Please welcome guest blogger Frank Brinkman. Frank Brinkman retired from IBM in May 2006 after 41.5 years. He was responsible for the worldwide complaint, critical situation, and pervasive issue processes for IBM software. Frank was involved with the complaint process from October 1995. He led teams of people in other divisions and geographies to ensure the process was efficient and successful. I was one of Frank’s contacts as part of my responsibilities as Business Unit Executive, Customer Satisfaction, IBM Software in the Americas.
IBM’s Customer Complaint process begins with the company committed to a common definition of a complaint: any dissatisfaction with a product, service, or process.
The IBM Complaint Process required any employee who heard a client express dissatisfaction to open a complaint record in the Complaint System. This software application was responsible for tracking all complaints, for assigning responsibility for resolution, then tracking, and reporting resolution.
Once a Complaint was opened, a Resolution Owner (RO) was established. He/She worked directly with the client to understand the complaint within 24 hours of the opening of the complaint. Once the Resolution Owner understood the Complaint and the criteria to resolve it, they routed a request for assistance to the sales or development organization that had the responsibility to satisfy the criteria. The Resolution Owner stayed with the customer throughout the entire resolution process.
The sales or development organization that received the request assigned a Resolution Team Leader (RTL) to lead the resolution effort. The RTL was to represent the client as an advocate for their business needs. They built a team of development and technical support employees that had the skills to resolve all issues. The RTL working with the RO established a communication schedule for the client and resolution team to discuss actions taken and results. These status meetings via telephone conference or in rare circumstance on-site visits occurred regularly until resolution was achieved.
Upon agreement by the client that the satisfaction requirements had been met, the complaint was closed. The client was told that they would receive a survey to fill out concerning their satisfaction with the Complaint Process and resolution received.
Critical Situation Process
When a complaint affected the client’s business process and their revenue stream, a complaint was categorized as a Critical Situation. This required additional skilled resources and executive management involvement to speed up resolution.
Pervasive Issue Process
When a Critical Situation impacted or had the potential to impact all clients the Critical Situation was upgraded to a Pervasive Issue. This categorization required a Resolution Executive to manage the resolution.

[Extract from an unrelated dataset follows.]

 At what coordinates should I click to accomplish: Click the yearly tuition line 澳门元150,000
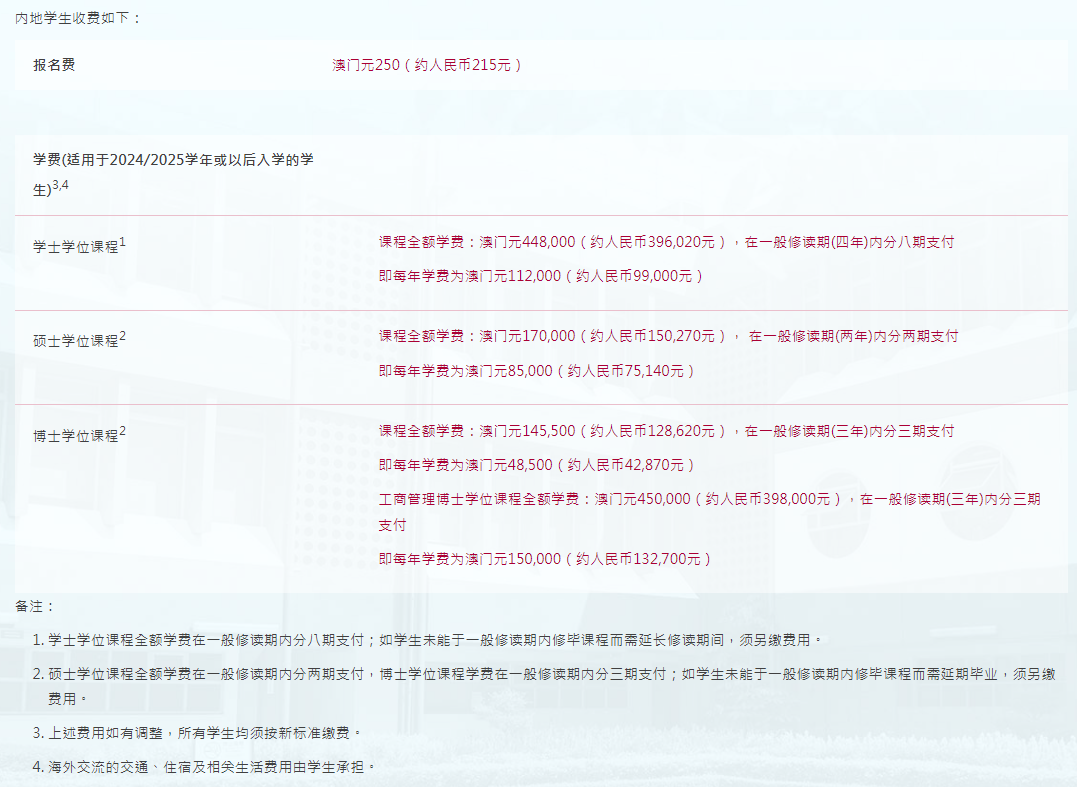545,559
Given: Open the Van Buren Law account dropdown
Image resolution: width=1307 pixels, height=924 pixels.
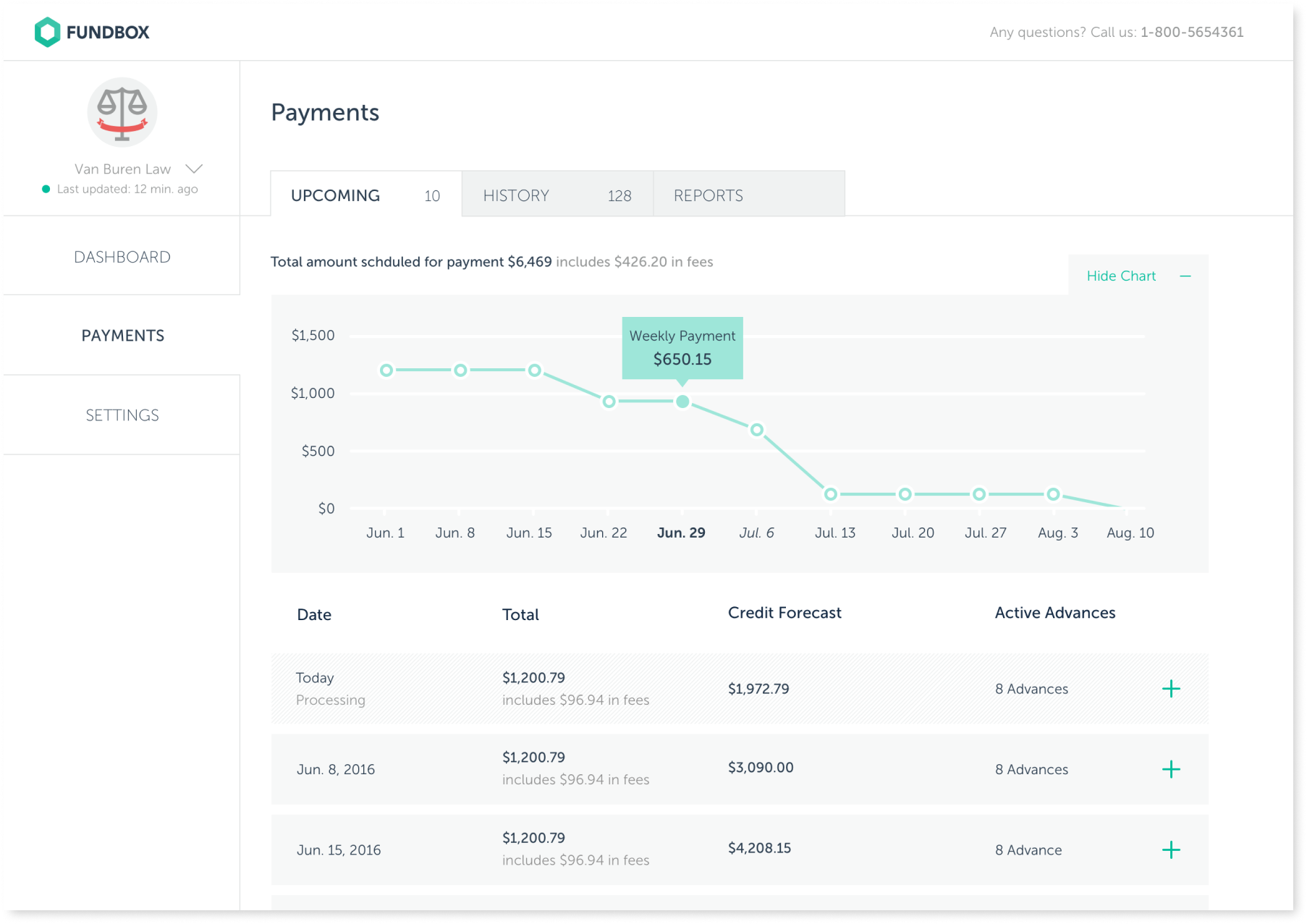Looking at the screenshot, I should pyautogui.click(x=194, y=169).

The Complaint Process executive and management leadership met regularly to review achievements, problems, enhancements, and measurements. There was regular management reporting schedules for each organization and complaint type. The measurements were carefully selected to promote client satisfaction and loyalty. The counter balances within the Complaint Process kept forward momentum to continual improvements.
IBM’s complaint and critical situation process was and continues to be a key factor in maintaining its high levels of customer satisfaction.